▶ _Document excerpt_:
((
It was another busy weekend around Kerr County, and we're prepping for another big one.

Good morning, Kerr County!

By this time next week, we will be halfway through October with little to no rainfall in the forecast. How bad is the drought? Well, that's to be determined by the National Weather Service. However, there's a very slim chance of rain on Saturday night — about 20%. The good news is that the Kerrville Chalk Festival forecast is pleasant — highs in the mid-80s. Our forecast for the week is mild and sunny.

On today's The Lead Live!

We will get a sneak peek about the plans for a new Kerrville restaurant — 5D Steakhouse will be on the show. 5D owner Brianne Dlugosch will update us on the plans for her latest restaurant. The big steakhouse is right along Interstate 10 on Sidney Baker Street. Joining Dlugosh will be Jo-Leah Wallace, a corporate director, who assists with recruiting employees for the restaurant. Yes, that means they're hiring! Dlugosch has a fascinating entrepreneurial backstory instilled by her family, and we'll dig into that journey at 9 a.m.
))
▶ _Exercise 1_:
Write out the passage of the Kerr County news update that begins at "It was another" and ends at "The Lead Live!", copying each word exactly.

[Entries pointing to words and elements]
((
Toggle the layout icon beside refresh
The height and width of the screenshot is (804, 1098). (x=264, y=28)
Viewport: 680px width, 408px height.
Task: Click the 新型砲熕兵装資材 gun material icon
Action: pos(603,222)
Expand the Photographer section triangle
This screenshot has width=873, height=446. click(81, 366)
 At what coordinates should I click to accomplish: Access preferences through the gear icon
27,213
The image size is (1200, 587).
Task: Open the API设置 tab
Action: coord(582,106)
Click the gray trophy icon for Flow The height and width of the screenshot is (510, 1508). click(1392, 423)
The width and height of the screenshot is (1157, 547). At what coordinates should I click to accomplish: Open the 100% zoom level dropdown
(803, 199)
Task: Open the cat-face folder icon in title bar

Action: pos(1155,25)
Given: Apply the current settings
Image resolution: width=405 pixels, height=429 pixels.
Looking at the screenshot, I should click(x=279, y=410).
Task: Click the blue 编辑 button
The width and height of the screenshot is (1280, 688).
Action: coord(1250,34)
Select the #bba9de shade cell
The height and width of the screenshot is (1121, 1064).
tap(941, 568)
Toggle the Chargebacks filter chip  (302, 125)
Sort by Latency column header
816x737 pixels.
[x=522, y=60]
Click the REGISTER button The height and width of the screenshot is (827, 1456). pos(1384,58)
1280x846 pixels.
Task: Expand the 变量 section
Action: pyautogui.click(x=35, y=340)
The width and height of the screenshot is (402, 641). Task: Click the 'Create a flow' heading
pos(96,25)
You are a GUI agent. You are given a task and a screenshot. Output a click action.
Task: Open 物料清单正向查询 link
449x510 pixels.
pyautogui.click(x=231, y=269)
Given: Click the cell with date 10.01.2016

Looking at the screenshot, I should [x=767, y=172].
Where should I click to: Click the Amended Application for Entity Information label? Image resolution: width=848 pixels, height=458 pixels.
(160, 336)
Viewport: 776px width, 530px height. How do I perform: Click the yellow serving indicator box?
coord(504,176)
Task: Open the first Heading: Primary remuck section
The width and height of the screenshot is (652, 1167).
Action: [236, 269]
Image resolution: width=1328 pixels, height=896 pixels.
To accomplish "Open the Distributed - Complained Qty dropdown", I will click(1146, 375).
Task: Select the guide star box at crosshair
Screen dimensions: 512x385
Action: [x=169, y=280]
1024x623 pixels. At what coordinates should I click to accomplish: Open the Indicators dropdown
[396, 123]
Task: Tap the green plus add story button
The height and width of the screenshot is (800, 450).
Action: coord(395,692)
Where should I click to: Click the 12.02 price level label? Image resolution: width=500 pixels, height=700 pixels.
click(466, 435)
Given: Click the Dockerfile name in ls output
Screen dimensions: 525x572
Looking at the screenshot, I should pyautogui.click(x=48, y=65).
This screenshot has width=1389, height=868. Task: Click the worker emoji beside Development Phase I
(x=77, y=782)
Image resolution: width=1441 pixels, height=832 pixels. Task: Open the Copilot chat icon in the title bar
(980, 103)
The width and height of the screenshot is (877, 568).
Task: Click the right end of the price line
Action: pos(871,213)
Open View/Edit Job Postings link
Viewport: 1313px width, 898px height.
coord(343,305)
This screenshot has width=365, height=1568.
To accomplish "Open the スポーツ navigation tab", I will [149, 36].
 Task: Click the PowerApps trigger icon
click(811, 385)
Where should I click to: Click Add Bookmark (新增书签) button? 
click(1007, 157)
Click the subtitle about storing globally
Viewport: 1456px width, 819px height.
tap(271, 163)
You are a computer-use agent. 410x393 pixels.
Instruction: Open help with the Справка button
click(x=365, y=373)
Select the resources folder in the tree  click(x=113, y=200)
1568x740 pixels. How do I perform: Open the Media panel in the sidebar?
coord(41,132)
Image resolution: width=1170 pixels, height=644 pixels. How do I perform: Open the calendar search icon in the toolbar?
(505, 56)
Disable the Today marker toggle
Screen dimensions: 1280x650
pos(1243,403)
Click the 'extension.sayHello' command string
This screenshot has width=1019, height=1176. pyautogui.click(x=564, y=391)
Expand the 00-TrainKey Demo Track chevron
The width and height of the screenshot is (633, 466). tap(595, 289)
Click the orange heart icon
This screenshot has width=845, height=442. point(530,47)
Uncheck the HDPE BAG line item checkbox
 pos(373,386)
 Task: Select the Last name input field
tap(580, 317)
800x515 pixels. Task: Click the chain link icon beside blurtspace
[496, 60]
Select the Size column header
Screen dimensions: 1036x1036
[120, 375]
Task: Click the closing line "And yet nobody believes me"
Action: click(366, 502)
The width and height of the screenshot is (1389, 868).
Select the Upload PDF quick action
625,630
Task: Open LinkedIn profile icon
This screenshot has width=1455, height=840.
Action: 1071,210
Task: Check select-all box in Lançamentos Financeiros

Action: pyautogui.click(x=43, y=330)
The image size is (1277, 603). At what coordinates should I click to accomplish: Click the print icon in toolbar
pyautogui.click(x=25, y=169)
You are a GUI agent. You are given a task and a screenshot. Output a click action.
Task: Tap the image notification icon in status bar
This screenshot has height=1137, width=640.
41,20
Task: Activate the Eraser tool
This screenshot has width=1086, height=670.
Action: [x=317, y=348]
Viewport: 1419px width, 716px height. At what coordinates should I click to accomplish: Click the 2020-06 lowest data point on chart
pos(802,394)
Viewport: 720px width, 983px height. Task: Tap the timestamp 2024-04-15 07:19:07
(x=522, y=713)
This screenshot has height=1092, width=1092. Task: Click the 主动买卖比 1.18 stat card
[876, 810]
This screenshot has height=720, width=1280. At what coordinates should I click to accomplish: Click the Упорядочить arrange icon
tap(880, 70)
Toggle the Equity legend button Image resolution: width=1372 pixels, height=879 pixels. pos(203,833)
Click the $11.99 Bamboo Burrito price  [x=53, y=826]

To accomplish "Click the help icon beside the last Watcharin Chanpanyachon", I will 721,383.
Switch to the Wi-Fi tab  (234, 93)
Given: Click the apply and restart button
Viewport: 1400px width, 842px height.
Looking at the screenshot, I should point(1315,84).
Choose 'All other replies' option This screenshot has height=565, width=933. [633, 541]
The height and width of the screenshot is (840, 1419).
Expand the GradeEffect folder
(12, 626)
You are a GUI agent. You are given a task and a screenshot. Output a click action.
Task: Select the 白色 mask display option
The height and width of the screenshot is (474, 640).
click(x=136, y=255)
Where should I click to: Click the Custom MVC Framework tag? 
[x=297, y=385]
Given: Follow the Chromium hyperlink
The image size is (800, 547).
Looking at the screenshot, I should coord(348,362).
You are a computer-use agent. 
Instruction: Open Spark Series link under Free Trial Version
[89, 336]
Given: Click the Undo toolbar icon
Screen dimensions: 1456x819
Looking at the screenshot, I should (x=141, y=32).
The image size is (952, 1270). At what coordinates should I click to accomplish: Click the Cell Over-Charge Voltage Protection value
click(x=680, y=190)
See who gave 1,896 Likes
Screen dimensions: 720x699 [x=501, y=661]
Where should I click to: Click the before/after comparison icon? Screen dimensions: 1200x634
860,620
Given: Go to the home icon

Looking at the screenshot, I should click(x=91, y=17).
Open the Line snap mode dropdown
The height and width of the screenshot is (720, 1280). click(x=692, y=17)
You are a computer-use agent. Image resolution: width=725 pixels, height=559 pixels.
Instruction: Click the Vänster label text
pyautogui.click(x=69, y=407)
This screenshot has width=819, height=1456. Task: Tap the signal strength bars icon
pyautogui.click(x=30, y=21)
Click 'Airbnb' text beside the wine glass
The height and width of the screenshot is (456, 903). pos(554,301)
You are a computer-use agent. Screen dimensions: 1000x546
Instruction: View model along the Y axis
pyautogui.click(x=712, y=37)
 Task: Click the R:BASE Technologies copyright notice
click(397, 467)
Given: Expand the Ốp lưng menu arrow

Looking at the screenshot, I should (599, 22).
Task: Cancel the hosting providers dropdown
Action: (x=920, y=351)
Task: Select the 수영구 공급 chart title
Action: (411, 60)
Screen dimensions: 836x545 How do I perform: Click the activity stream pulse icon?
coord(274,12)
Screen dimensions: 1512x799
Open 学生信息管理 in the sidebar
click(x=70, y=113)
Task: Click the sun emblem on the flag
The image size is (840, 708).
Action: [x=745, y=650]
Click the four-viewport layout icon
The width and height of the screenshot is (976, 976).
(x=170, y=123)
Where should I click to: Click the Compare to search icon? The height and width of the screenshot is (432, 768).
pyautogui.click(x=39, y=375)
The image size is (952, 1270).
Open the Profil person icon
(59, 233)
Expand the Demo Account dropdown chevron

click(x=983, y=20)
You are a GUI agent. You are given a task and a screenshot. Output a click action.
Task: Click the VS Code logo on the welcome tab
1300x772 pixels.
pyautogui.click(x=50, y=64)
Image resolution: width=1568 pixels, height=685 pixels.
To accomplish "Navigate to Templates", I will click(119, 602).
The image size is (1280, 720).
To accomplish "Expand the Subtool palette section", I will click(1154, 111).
))
▶ _Exercise 2_:
From the records, pull out the lines beginning with the one that contains "The height and width of the screenshot is (840, 1419)." and ending with the one that contains "Looking at the screenshot, I should (x=141, y=32).". Reproduce them unchanged.

▶ _Full solution 1_:
It was another busy weekend around Kerr County, and we're prepping for another big one.

Good morning, Kerr County!

By this time next week, we will be halfway through October with little to no rainfall in the forecast. How bad is the drought? Well, that's to be determined by the National Weather Service. However, there's a very slim chance of rain on Saturday night — about 20%. The good news is that the Kerrville Chalk Festival forecast is pleasant — highs in the mid-80s. Our forecast for the week is mild and sunny.

On today's The Lead Live!

▶ _Full solution 2_:
The height and width of the screenshot is (840, 1419).
Expand the GradeEffect folder
(12, 626)
You are a GUI agent. You are given a task and a screenshot. Output a click action.
Task: Select the 白色 mask display option
The height and width of the screenshot is (474, 640).
click(x=136, y=255)
Where should I click to: Click the Custom MVC Framework tag? 
[x=297, y=385]
Given: Follow the Chromium hyperlink
The image size is (800, 547).
Looking at the screenshot, I should coord(348,362).
You are a computer-use agent. 
Instruction: Open Spark Series link under Free Trial Version
[89, 336]
Given: Click the Undo toolbar icon
Screen dimensions: 1456x819
Looking at the screenshot, I should (x=141, y=32).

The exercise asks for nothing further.